I took this picture of a cow bone because I was intrigued by the mark on it. I don't know much about bones, so I can't tell if this is a) an injury that was healing, i.e. premortem? or b) a cut that occurred in the butchering process. Luckily I have a connection to a pathologist, who took a look at one of the "bones" we found in the dig earlier this year (it turned out to be a root, not a bone) and may be willing to help us out again.
-Bottle glass that retains some sort of identifying feature (e.g. lip, base, seam, or embossed lettering or marks) can be assigned to different time periods based on the type of manufacture. The earliest glass bottles were blown by hand, then held by a pontil rod while it was finished, leaving a pontil mark or scar on the base of the bottle. Later bottles were produced by molds that became steadily more streamlined. The earliest molds only created the body of the bottle; the rim was added later, so that the seam of the bottle ends before the rim. Later molds (after 1903) created the entire bottle except for the base, which was added at the end.
-Window glass can be dated based on a formula that correlates time periods to the average thickness of the pane. Much of our window glass is decorated with stencil-painted designs; in addition to providing us with an alternate, easier means of dating, these designs give us an idea of the appearance of St. Mark's Church and the budgetary restraints that may have led to the choice of stencil-painted windows over more expensive stained glass ones.
-Clay tobacco pipes, if found in significant quantities, can be used to date the occupation of a site based on a formula that assigns certain dates to the average bore (or hole) size of the pipes. Individual pipes can be dated and assigned to certain manufacturers based on their form. We weren't lucky enough to find any pipe bowls, which were sometimes lavishly decorated, but we did find one pipe stem that was printed with the name of its manufacturer.
-Ceramics can be readily dated and cataloged according to their form, material, and decoration. The ceramic sherds we found include many pieces with printed or hand-painted decoration, as well as a few maker's marks. Ceramics can provide insights into the domestic practices, diet, and social class of the people who owned them, as well as the networks of trade that connected them with ceramic manufacturers.

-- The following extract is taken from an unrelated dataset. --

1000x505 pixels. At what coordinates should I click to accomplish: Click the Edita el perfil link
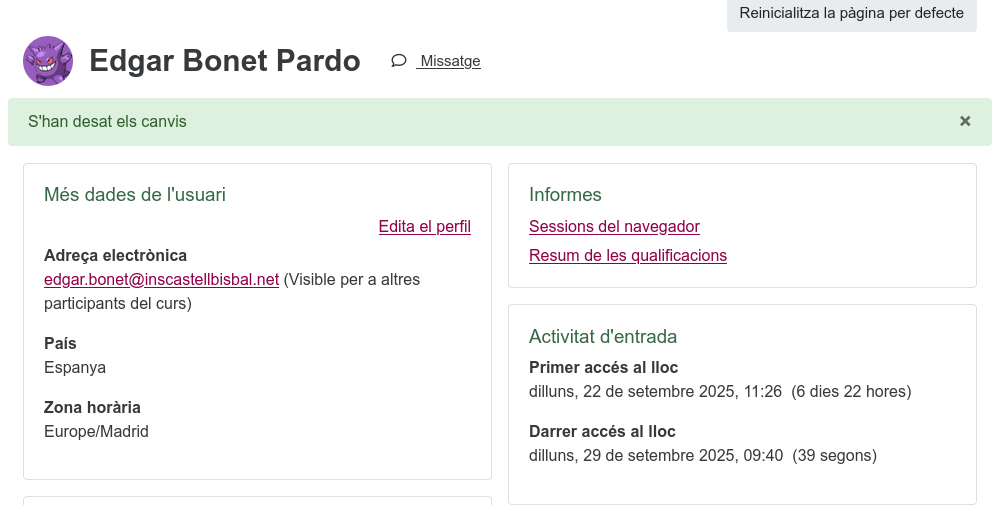click(424, 227)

-For lithics (stone artifacts) we want to know what kind of tool it was or, in the case of the one chert flake we found, what kind of flake (there are multiple types of flakes, produced by various preparatory techniques). Stone artifacts are notoriously difficult to date but it may be possible to assign them to a broad time period based on their form or through their stratigraphic level or association with other artifacts.
-For bones, we may ask what animal it was, what part of the anatomy is represented, how it was butchered, and the age of the animal at the time of its death. The answers may provide insights into the diet and animal husbandry practices of the local population.